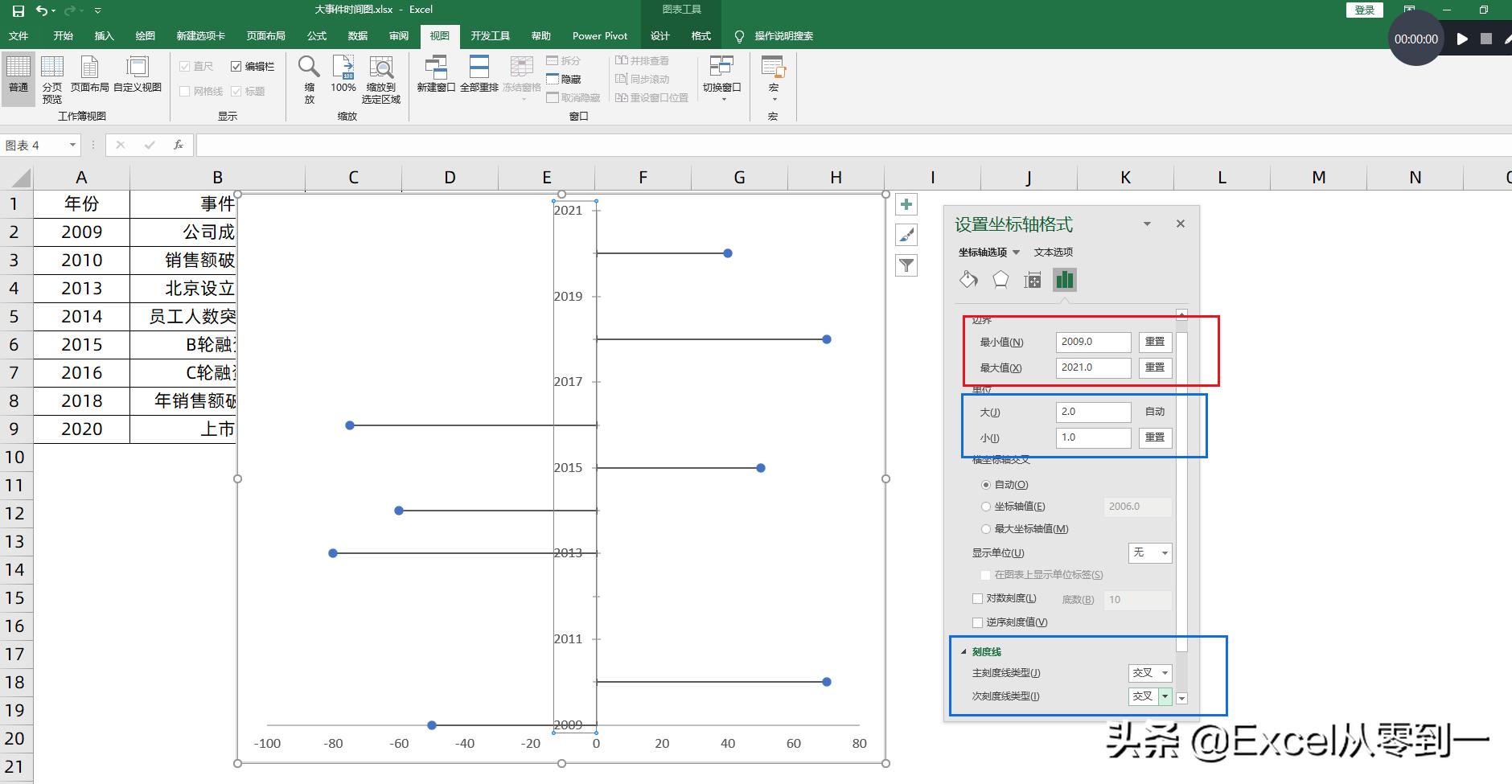The height and width of the screenshot is (784, 1512).
Task: Enable the logarithmic scale checkbox
Action: coord(978,599)
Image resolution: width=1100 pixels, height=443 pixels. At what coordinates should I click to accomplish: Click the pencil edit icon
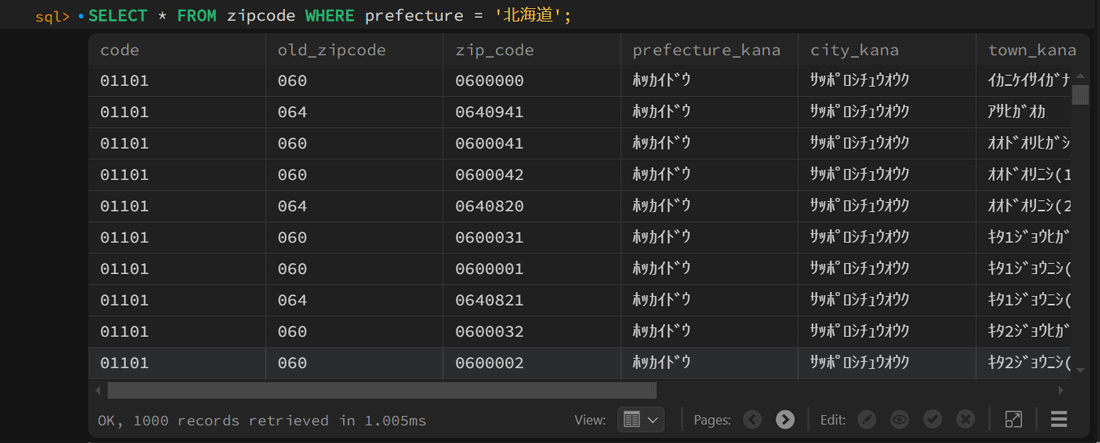point(867,420)
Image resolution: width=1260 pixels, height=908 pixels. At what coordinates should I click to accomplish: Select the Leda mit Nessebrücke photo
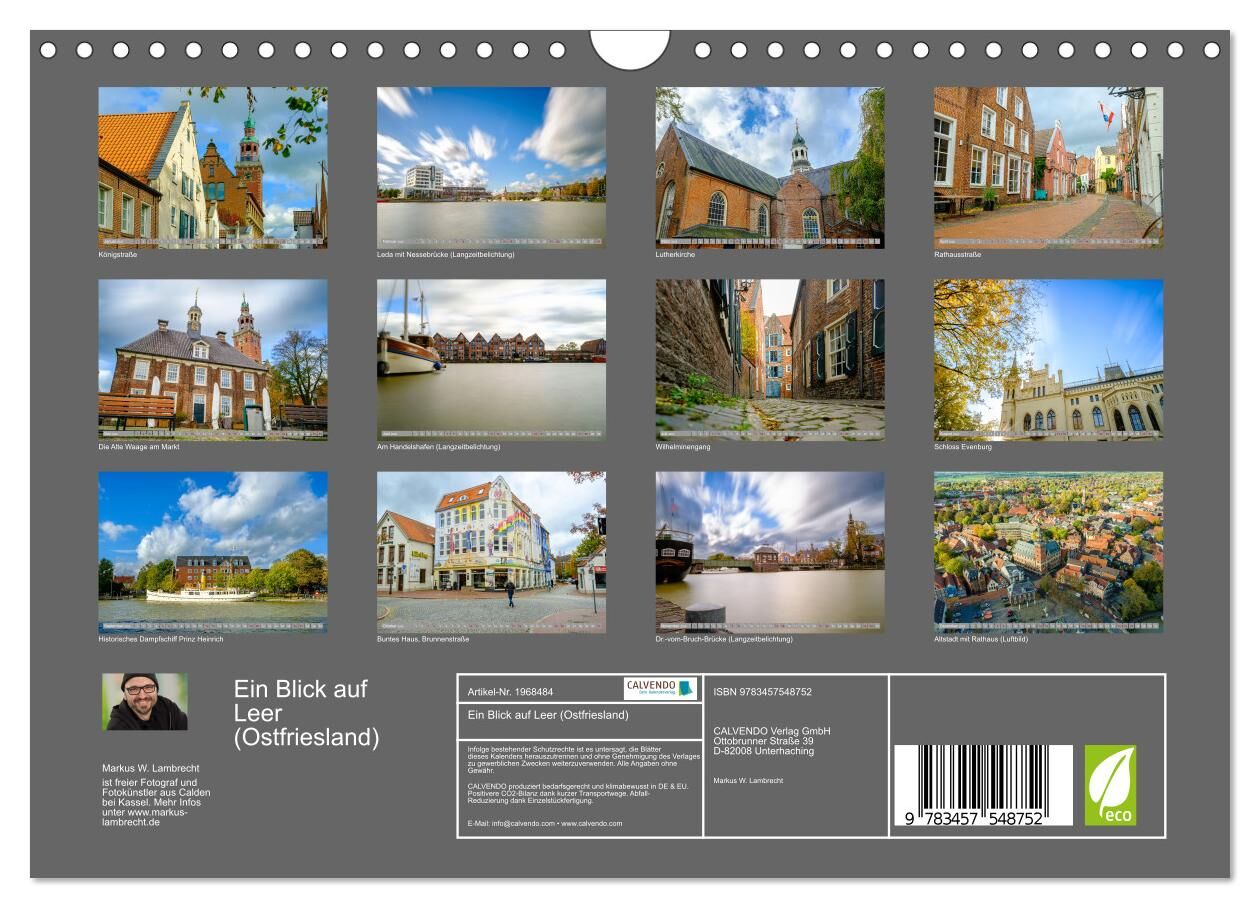pos(491,167)
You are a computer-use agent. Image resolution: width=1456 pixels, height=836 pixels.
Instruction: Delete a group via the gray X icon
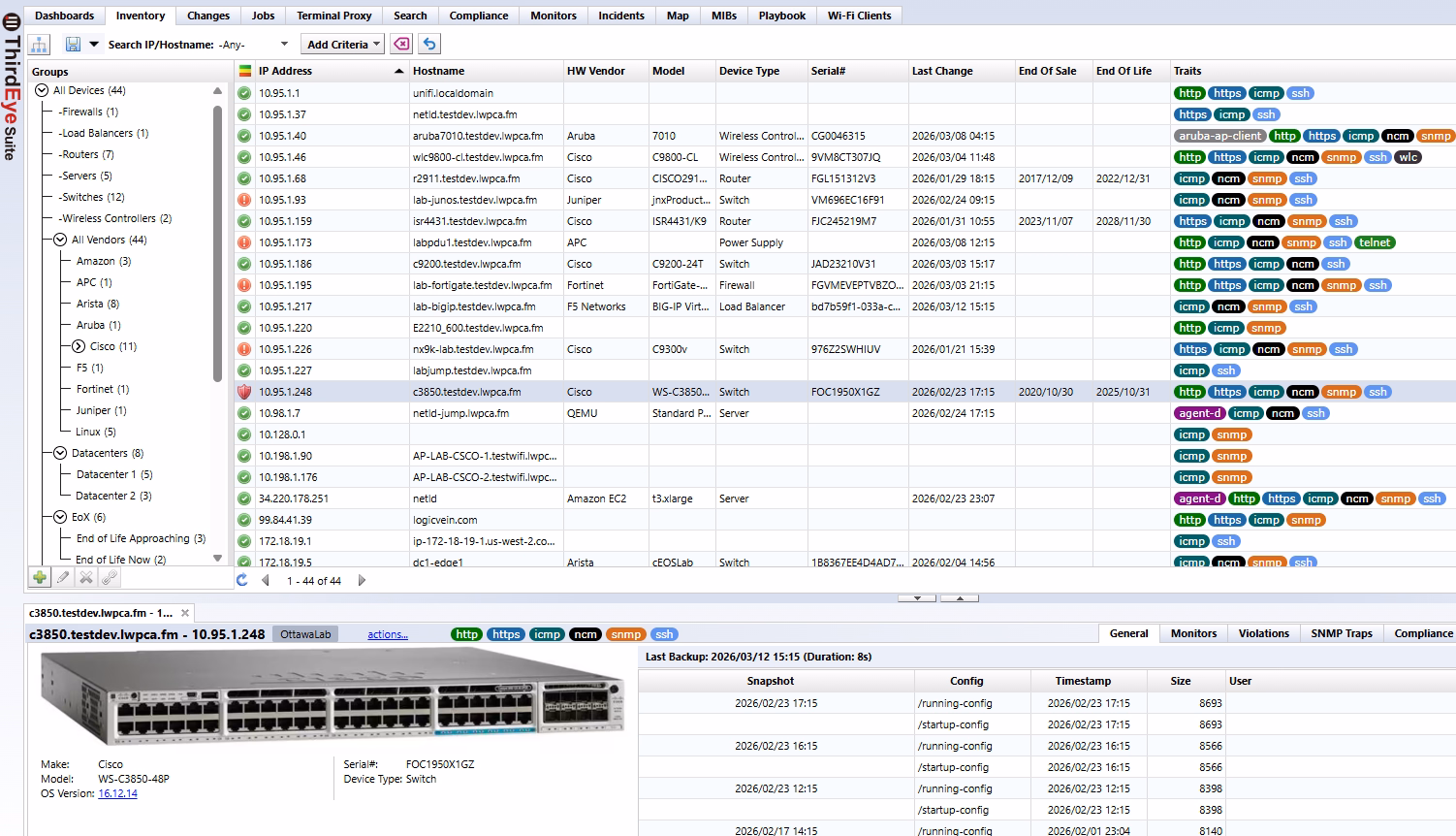coord(85,576)
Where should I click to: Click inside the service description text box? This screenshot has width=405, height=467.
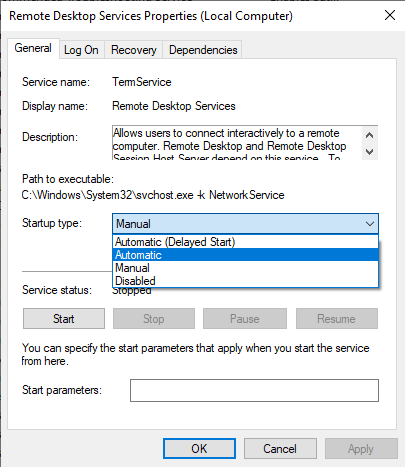[237, 143]
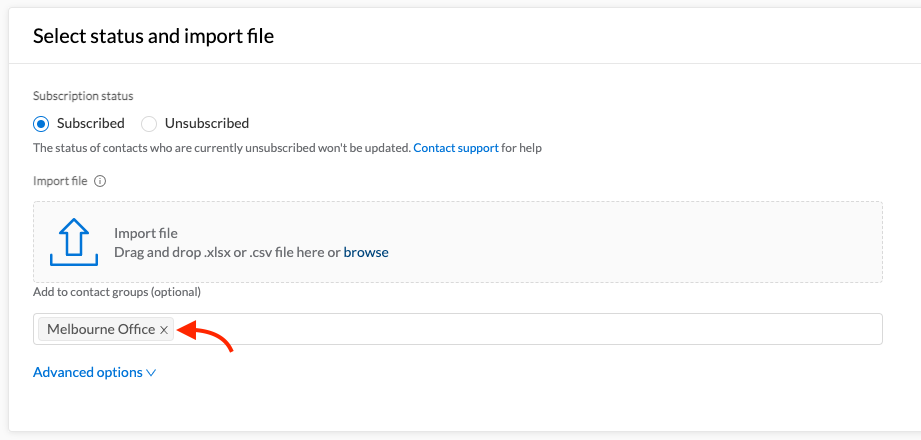The width and height of the screenshot is (921, 440).
Task: Open the Contact support link
Action: tap(456, 148)
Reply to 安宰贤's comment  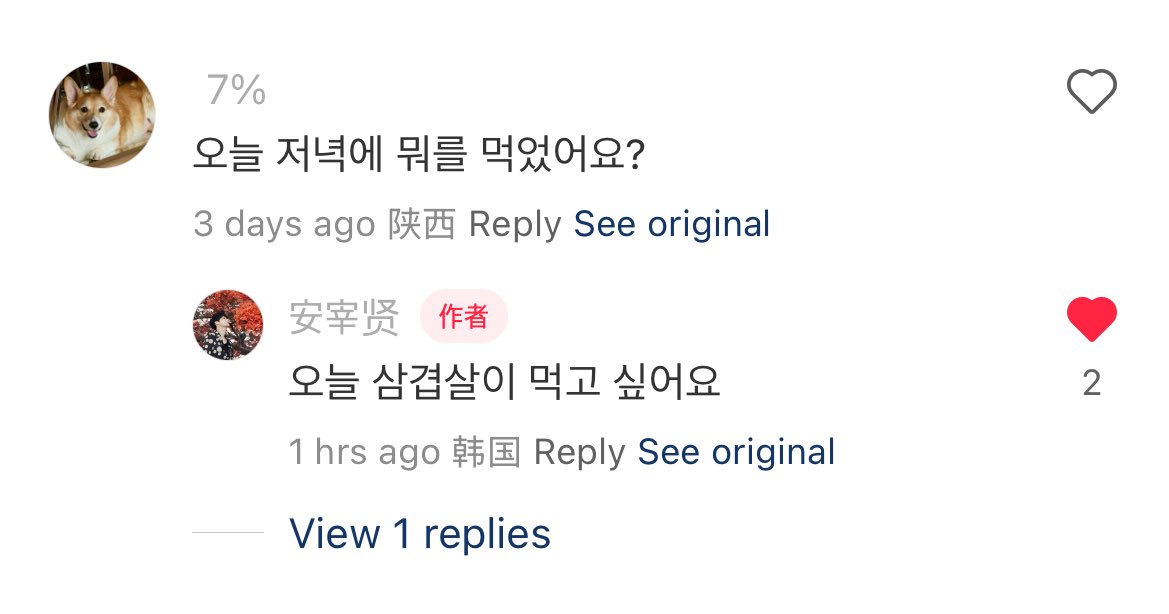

# # # # #

Output only the lines from the line that contains "Image resolution: width=1100" through the end of the material, both ends included, and skip every picture.

▸ **TASK SOLUTION**:
Image resolution: width=1100 pixels, height=443 pixels. At what coordinates should I click to accomplish: Click the pencil edit icon
point(867,420)
Image resolution: width=1260 pixels, height=908 pixels. At what coordinates should I click to accomplish: Select the Leda mit Nessebrücke photo
pos(491,167)
You are a computer-use agent. Image resolution: width=1456 pixels, height=836 pixels.
Instruction: Delete a group via the gray X icon
coord(85,576)
Where should I click to: Click inside the service description text box? This screenshot has width=405, height=467.
[237, 143]
The width and height of the screenshot is (921, 440).
Task: Open the Contact support link
Action: tap(456, 148)
Reply to 安宰贤's comment  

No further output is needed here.